- **TASK DESCRIPTION**
Rewrite the material below with every "GUI agent" renamed to "interface agent", keeping all other text the same.

* begin EXCERPTED DATA *

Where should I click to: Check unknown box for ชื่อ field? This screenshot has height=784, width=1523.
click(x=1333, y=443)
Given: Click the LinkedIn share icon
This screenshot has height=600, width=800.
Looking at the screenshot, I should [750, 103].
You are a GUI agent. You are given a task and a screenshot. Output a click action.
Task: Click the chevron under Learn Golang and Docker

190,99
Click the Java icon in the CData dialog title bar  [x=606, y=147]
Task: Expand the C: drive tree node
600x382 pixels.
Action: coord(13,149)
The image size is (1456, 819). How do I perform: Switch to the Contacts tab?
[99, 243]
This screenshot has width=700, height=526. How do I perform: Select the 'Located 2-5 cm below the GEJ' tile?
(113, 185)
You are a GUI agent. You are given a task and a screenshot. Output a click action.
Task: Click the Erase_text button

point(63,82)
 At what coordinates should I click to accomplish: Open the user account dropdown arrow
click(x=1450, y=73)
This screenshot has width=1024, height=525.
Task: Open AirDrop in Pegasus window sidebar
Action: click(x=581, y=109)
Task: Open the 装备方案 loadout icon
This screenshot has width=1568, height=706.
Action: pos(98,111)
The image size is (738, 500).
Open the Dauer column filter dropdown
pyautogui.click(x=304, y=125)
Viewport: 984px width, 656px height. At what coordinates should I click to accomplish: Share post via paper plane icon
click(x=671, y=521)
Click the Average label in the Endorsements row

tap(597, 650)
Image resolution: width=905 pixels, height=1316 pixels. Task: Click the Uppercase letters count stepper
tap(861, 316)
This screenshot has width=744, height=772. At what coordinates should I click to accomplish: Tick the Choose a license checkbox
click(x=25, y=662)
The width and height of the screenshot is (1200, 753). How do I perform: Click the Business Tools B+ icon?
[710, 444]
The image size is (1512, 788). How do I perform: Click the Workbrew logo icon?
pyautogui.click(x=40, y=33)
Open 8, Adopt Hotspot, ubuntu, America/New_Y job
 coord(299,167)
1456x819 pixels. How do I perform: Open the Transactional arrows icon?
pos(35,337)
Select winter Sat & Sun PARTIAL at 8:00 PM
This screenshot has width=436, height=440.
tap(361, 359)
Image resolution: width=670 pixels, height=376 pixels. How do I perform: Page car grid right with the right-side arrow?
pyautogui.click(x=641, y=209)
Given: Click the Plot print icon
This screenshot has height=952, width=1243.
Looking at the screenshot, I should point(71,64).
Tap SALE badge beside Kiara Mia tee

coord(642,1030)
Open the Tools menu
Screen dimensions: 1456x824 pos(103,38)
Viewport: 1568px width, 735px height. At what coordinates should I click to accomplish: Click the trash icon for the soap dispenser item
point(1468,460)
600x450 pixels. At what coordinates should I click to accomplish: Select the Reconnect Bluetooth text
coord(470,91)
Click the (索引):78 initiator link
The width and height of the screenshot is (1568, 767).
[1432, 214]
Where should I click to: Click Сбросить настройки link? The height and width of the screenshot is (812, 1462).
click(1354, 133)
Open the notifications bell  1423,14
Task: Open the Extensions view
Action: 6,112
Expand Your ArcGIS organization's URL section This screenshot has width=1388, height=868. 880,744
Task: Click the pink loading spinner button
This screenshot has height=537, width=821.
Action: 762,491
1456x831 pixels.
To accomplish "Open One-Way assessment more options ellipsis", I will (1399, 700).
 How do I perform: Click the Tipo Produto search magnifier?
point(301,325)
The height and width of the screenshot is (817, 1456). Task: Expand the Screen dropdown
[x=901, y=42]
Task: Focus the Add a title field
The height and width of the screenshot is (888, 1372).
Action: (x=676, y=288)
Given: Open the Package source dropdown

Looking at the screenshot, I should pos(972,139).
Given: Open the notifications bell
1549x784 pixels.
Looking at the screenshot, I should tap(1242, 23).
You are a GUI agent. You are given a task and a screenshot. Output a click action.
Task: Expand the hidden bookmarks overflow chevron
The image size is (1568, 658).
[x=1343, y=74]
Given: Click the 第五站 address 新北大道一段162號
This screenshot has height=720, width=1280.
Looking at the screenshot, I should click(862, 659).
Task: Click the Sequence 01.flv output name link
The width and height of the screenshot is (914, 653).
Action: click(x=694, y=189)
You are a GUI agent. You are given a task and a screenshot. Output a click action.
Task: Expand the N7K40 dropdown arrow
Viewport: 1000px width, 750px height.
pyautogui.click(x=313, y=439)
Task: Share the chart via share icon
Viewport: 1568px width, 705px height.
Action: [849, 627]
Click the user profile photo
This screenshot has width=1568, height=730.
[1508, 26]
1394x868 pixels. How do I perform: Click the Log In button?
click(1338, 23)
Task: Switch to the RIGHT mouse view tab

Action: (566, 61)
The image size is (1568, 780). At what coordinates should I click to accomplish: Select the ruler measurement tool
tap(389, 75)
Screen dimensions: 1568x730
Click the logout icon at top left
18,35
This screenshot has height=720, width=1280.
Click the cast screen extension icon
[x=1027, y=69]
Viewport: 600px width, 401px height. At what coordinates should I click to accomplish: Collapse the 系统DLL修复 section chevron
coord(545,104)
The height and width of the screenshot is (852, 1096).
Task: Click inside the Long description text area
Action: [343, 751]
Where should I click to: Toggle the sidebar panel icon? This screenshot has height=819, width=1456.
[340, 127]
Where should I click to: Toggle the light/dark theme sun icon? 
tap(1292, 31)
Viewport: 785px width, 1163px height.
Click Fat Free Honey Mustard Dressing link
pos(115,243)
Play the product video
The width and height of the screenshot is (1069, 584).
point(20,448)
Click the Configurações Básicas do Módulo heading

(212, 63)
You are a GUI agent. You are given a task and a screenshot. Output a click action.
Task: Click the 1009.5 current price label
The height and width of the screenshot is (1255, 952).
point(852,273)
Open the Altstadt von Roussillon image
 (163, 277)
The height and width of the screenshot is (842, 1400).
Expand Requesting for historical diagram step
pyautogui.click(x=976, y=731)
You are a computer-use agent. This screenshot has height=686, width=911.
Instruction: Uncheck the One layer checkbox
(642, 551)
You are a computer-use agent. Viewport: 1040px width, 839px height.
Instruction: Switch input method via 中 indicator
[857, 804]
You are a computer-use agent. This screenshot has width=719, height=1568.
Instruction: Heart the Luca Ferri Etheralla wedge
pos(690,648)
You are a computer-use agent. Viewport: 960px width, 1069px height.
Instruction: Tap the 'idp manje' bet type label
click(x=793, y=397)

* end EXCERPTED DATA *

- **EXERCISE ANSWER**
Where should I click to: Check unknown box for ชื่อ field? This screenshot has height=784, width=1523.
click(x=1333, y=443)
Given: Click the LinkedIn share icon
This screenshot has height=600, width=800.
Looking at the screenshot, I should [750, 103].
You are a interface agent. You are given a task and a screenshot. Output a click action.
Task: Click the chevron under Learn Golang and Docker

190,99
Click the Java icon in the CData dialog title bar  [x=606, y=147]
Task: Expand the C: drive tree node
600x382 pixels.
Action: coord(13,149)
The image size is (1456, 819). How do I perform: Switch to the Contacts tab?
[99, 243]
This screenshot has width=700, height=526. How do I perform: Select the 'Located 2-5 cm below the GEJ' tile?
(113, 185)
You are a interface agent. You are given a task and a screenshot. Output a click action.
Task: Click the Erase_text button

point(63,82)
 At what coordinates should I click to accomplish: Open the user account dropdown arrow
click(x=1450, y=73)
This screenshot has width=1024, height=525.
Task: Open AirDrop in Pegasus window sidebar
Action: click(x=581, y=109)
Task: Open the 装备方案 loadout icon
This screenshot has width=1568, height=706.
Action: pos(98,111)
The image size is (738, 500).
Open the Dauer column filter dropdown
pyautogui.click(x=304, y=125)
Viewport: 984px width, 656px height. At what coordinates should I click to accomplish: Share post via paper plane icon
click(x=671, y=521)
Click the Average label in the Endorsements row

tap(597, 650)
Image resolution: width=905 pixels, height=1316 pixels. Task: Click the Uppercase letters count stepper
tap(861, 316)
This screenshot has width=744, height=772. At what coordinates should I click to accomplish: Tick the Choose a license checkbox
click(x=25, y=662)
The width and height of the screenshot is (1200, 753). How do I perform: Click the Business Tools B+ icon?
[710, 444]
The image size is (1512, 788). How do I perform: Click the Workbrew logo icon?
pyautogui.click(x=40, y=33)
Open 8, Adopt Hotspot, ubuntu, America/New_Y job
 coord(299,167)
1456x819 pixels. How do I perform: Open the Transactional arrows icon?
pos(35,337)
Select winter Sat & Sun PARTIAL at 8:00 PM
This screenshot has width=436, height=440.
tap(361, 359)
Image resolution: width=670 pixels, height=376 pixels. How do I perform: Page car grid right with the right-side arrow?
pyautogui.click(x=641, y=209)
Given: Click the Plot print icon
This screenshot has height=952, width=1243.
Looking at the screenshot, I should point(71,64).
Tap SALE badge beside Kiara Mia tee

coord(642,1030)
Open the Tools menu
Screen dimensions: 1456x824 pos(103,38)
Viewport: 1568px width, 735px height. At what coordinates should I click to accomplish: Click the trash icon for the soap dispenser item
point(1468,460)
600x450 pixels. At what coordinates should I click to accomplish: Select the Reconnect Bluetooth text
coord(470,91)
Click the (索引):78 initiator link
The width and height of the screenshot is (1568, 767).
[1432, 214]
Where should I click to: Click Сбросить настройки link? The height and width of the screenshot is (812, 1462).
click(1354, 133)
Open the notifications bell  1423,14
Task: Open the Extensions view
Action: 6,112
Expand Your ArcGIS organization's URL section This screenshot has width=1388, height=868. 880,744
Task: Click the pink loading spinner button
This screenshot has height=537, width=821.
Action: 762,491
1456x831 pixels.
To accomplish "Open One-Way assessment more options ellipsis", I will (1399, 700).
 How do I perform: Click the Tipo Produto search magnifier?
point(301,325)
The height and width of the screenshot is (817, 1456). Task: Expand the Screen dropdown
[x=901, y=42]
Task: Focus the Add a title field
The height and width of the screenshot is (888, 1372).
Action: (x=676, y=288)
Given: Open the Package source dropdown

Looking at the screenshot, I should pos(972,139).
Given: Open the notifications bell
1549x784 pixels.
Looking at the screenshot, I should tap(1242, 23).
You are a interface agent. You are given a task and a screenshot. Output a click action.
Task: Expand the hidden bookmarks overflow chevron
The image size is (1568, 658).
[x=1343, y=74]
Given: Click the 第五站 address 新北大道一段162號
This screenshot has height=720, width=1280.
Looking at the screenshot, I should click(862, 659).
Task: Click the Sequence 01.flv output name link
The width and height of the screenshot is (914, 653).
Action: click(x=694, y=189)
You are a interface agent. You are given a task and a screenshot. Output a click action.
Task: Expand the N7K40 dropdown arrow
Viewport: 1000px width, 750px height.
pyautogui.click(x=313, y=439)
Task: Share the chart via share icon
Viewport: 1568px width, 705px height.
Action: [849, 627]
Click the user profile photo
This screenshot has width=1568, height=730.
[1508, 26]
1394x868 pixels. How do I perform: Click the Log In button?
click(1338, 23)
Task: Switch to the RIGHT mouse view tab

Action: (566, 61)
The image size is (1568, 780). At what coordinates should I click to accomplish: Select the ruler measurement tool
tap(389, 75)
Screen dimensions: 1568x730
Click the logout icon at top left
18,35
This screenshot has height=720, width=1280.
Click the cast screen extension icon
[x=1027, y=69]
Viewport: 600px width, 401px height. At what coordinates should I click to accomplish: Collapse the 系统DLL修复 section chevron
coord(545,104)
The height and width of the screenshot is (852, 1096).
Task: Click inside the Long description text area
Action: [343, 751]
Where should I click to: Toggle the sidebar panel icon? This screenshot has height=819, width=1456.
[340, 127]
Where should I click to: Toggle the light/dark theme sun icon? 
tap(1292, 31)
Viewport: 785px width, 1163px height.
Click Fat Free Honey Mustard Dressing link
pos(115,243)
Play the product video
The width and height of the screenshot is (1069, 584).
point(20,448)
Click the Configurações Básicas do Módulo heading

(212, 63)
You are a interface agent. You are given a task and a screenshot. Output a click action.
Task: Click the 1009.5 current price label
The height and width of the screenshot is (1255, 952).
point(852,273)
Open the Altstadt von Roussillon image
 (163, 277)
The height and width of the screenshot is (842, 1400).
Expand Requesting for historical diagram step
pyautogui.click(x=976, y=731)
You are a computer-use agent. This screenshot has height=686, width=911.
Instruction: Uncheck the One layer checkbox
(642, 551)
You are a computer-use agent. Viewport: 1040px width, 839px height.
Instruction: Switch input method via 中 indicator
[857, 804]
You are a computer-use agent. This screenshot has width=719, height=1568.
Instruction: Heart the Luca Ferri Etheralla wedge
pos(690,648)
You are a computer-use agent. Viewport: 960px width, 1069px height.
Instruction: Tap the 'idp manje' bet type label
click(x=793, y=397)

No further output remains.